If I were 22: I’d eat more cake!
10 Jun 2014I am not too far over the peak which was 22, but I think in the few years since I have graduated it is amazing how much I have learnt. I went to university with the ‘old-school’ school of thought that, with a degree, anything is possible. Well not anything, but you would be much better off and likely to get a better job as a result.
I studied Animation and Design for my degree, managed to score a first class honors and felt like my knowledge of the design world was really quite something and I would be a ‘real asset to any company’ – as I kept writing on my many CVs I’d send to people! As a fellow Linkedin member states, I too was ‘hit with a cold dose of reality’ when I graduated.
I could blame it on the job market, the location I was living in, or many other factors/excuses, but the cold hard reality was I may well have been nicely qualified in that specific area of design, but really without any proper experience, how much had I really learnt and how much would an employer really be convinced of what I could bring to the table?
So, after 8 weeks on the dole applying relentlessly for a job (and to be fair watching a lot of CSI, Jeremy Kyle, and The Sopranos) and 2 nights working on the bar in a club between 8pm-6am, I landed a nice job at the lovely art gallery in Newcastle called The Biscuit Factory.

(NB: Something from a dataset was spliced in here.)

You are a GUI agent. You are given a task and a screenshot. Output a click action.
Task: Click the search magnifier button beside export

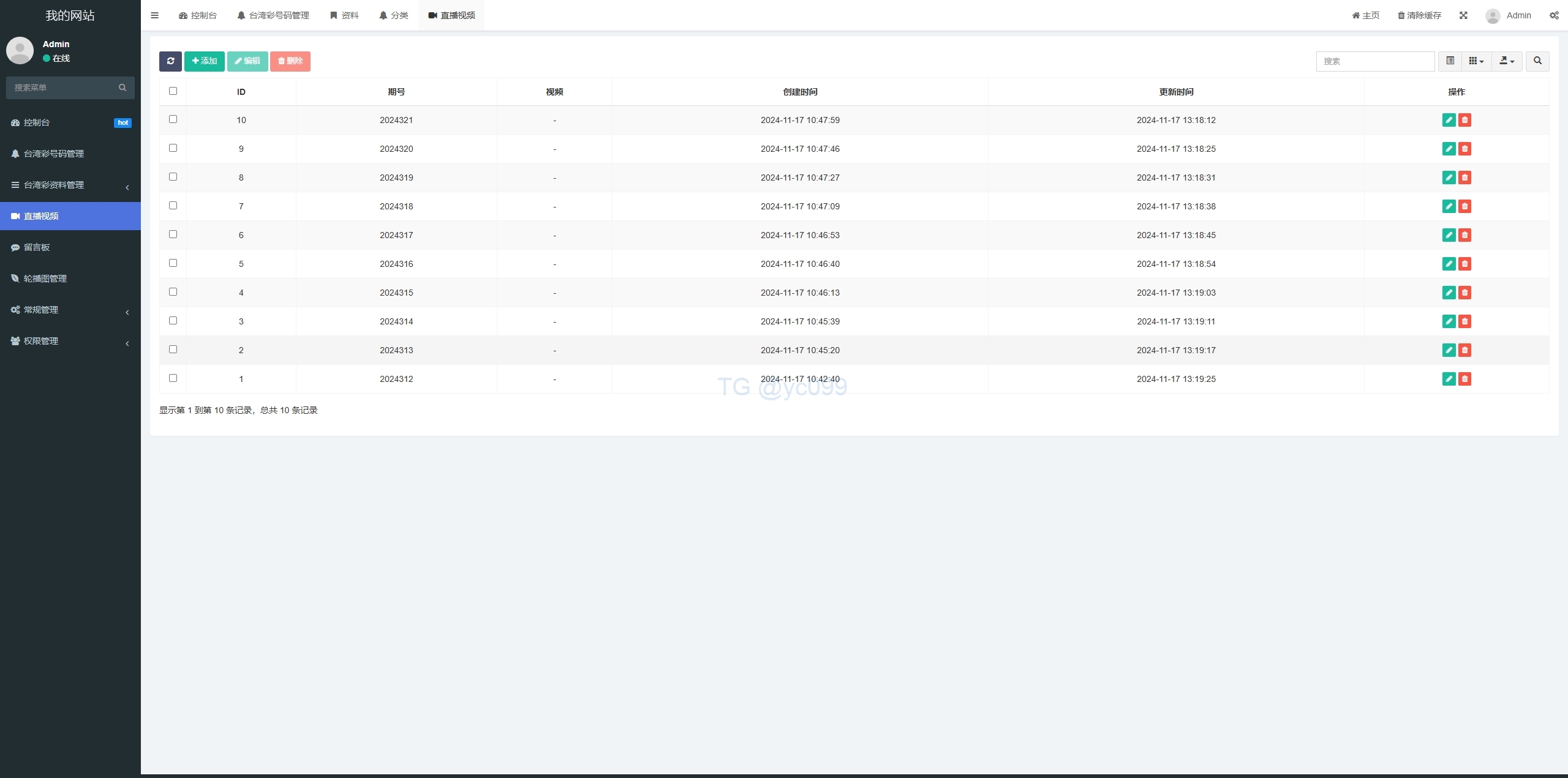pyautogui.click(x=1537, y=61)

Debatably this wasn’t the artiest job as I was a waitress in the café. But, I did slowly but surely over the 2 years with them, progress from Café Assistant, to Gallery and Events Assistant to Event Coordinator and Artist in one of the exhibitions there, so I think I did ok.
From my experience at the gallery I learnt a lot of practical skills like how to bake a delicious coffee and walnut cake, how to display artwork nicely, and how to organise a wedding from scratch. But I also learnt/improved on some real life skills, like how to interact with different people, how to keep my head up and be confident in my own abilities, and that, however much you think you know everything, you really don’t! That last lesson is really the most poignant. Life is an education.
After working at the gallery, I then had another short encounter with a café job, but then managed to get a job working for OpenCRM. I have worked in two roles whilst here and have found both extremely challenging and therefore brilliant for job satisfaction. Every day I learn about 5 new things, with the help of colleagues, Google, and our handy FAQs section in our CRM system.
I think this is a very common thing that, as people get older, they realise, in life you never stop learning. That is, in my opinion, essentially what makes working life interesting and most days exciting.
As John F. Kennedy said in his 1962 speech about sending a manned mission to the moon “We choose to go to the moon in this decade and do the other things, not because they are easy, but because they are hard.”
So to summarise what is now becoming a very long post: If I were 22, I’d probably tell myself to just crack on with what I’m was doing. “You can do it!” is what I would tell my 22-year-old self, and perhaps watch less Jeremy Kyle and definitely EAT MORE CAKE! Well why not!